Le Luxembourg pourrait commencer à exproprier des logements

Naomi Hébert, Unsplash
Le 8 mai, le ministre du Logement, Claude Meisch, a présenté des amendements à la loi 2023 sur le logement abordable avec une innovation importante : ces projets peuvent désormais être reconnus d'utilité publique. Il ne s'agit pas d'une simple formalité : cette classification ouvre la possibilité légale d'appliquer l'expropriation, c'est-à-dire l'aliénation de la propriété privée dans des cas exceptionnels. Le ministère a confirmé cette possibilité le 28 mai, commentant les changements dans le cadre de la nouvelle réalité constitutionnelle, selon laquelle le droit à un logement décent est devenu une valeur constitutionnelle.

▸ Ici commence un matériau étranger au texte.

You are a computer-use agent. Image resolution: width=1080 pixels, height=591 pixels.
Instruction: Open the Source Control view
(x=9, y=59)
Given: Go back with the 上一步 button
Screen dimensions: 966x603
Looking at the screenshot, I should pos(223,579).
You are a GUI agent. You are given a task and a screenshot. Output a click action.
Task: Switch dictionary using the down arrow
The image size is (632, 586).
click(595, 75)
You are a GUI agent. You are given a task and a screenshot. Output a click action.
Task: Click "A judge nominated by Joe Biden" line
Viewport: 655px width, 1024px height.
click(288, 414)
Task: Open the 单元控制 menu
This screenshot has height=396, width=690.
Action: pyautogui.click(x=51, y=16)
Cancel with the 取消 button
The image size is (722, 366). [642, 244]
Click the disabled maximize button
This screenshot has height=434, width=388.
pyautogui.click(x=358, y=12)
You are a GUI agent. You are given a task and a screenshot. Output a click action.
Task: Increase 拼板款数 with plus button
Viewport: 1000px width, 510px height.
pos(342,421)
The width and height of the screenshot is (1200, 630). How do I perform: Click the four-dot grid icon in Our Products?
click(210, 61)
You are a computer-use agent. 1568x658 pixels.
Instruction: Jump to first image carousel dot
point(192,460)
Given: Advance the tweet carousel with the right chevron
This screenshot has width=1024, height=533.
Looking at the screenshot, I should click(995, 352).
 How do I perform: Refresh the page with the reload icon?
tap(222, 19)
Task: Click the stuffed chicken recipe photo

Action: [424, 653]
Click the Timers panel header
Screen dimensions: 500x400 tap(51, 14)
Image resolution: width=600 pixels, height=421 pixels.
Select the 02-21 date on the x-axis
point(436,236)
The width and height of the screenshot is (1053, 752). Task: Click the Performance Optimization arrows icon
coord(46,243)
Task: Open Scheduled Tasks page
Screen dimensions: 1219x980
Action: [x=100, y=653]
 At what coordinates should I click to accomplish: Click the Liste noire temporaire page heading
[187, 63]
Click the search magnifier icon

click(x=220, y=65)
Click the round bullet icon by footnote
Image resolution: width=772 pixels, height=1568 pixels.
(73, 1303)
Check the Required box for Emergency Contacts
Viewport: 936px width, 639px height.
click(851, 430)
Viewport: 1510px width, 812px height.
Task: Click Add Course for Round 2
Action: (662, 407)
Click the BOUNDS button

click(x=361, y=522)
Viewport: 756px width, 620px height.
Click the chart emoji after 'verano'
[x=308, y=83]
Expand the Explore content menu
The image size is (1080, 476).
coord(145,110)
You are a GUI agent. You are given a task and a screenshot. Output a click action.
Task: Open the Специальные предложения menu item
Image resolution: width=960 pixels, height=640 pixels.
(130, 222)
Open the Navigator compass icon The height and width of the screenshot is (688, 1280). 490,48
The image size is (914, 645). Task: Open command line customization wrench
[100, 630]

Comme l'expliquent les autorités, la notion d'"utilité publique" est plus étroite et plus spécifique que celle d'"intérêt général". Alors que l'"intérêt général" couvre toutes les activités publiques, le statut d'"utilité publique" ne s'applique qu'à des projets de construction ou d'infrastructure spécifiques. Il s'agit d'un instrument juridique défini par des critères objectifs, qui peut s'avérer particulièrement important lors de la prise de décisions concernant l'aliénation.
Néanmoins, le gouvernement insiste sur le fait que l'expropriation ne sera utilisée que dans des cas extrêmes, comme pour d'autres projets d'infrastructure tels que la construction de routes ou d'écoles. Ceci est également confirmé par la position du ministère de la politique du logement : le nouveau projet de loi devrait mettre l'accent sur la priorité des tâches de logement, mais sans intrusion inutile dans la propriété privée.
Georges Krieger, président de l'Union luxembourgeoise des propriétaires immobiliers (ULPI), n'est pas d'accord avec cette approche. Dans une interview, il s'est dit préoccupé par le fait que la possibilité d'expropriation constitue une "violation du droit de propriété" et ne devrait, selon lui, être utilisée qu'en dernier recours. Or, c'est précisément la stratégie qu'affirme le gouvernement.
La reconnaissance du logement abordable comme une question "d'utilité publique" peut être considérée comme un changement juridique et politique, passant d'une préoccupation déclarative pour le logement à une approche instrumentale. L'État a montré sa volonté d'agir, en utilisant des mécanismes plus décisifs, tout en essayant de maintenir un équilibre entre les besoins collectifs et la protection de la propriété privée.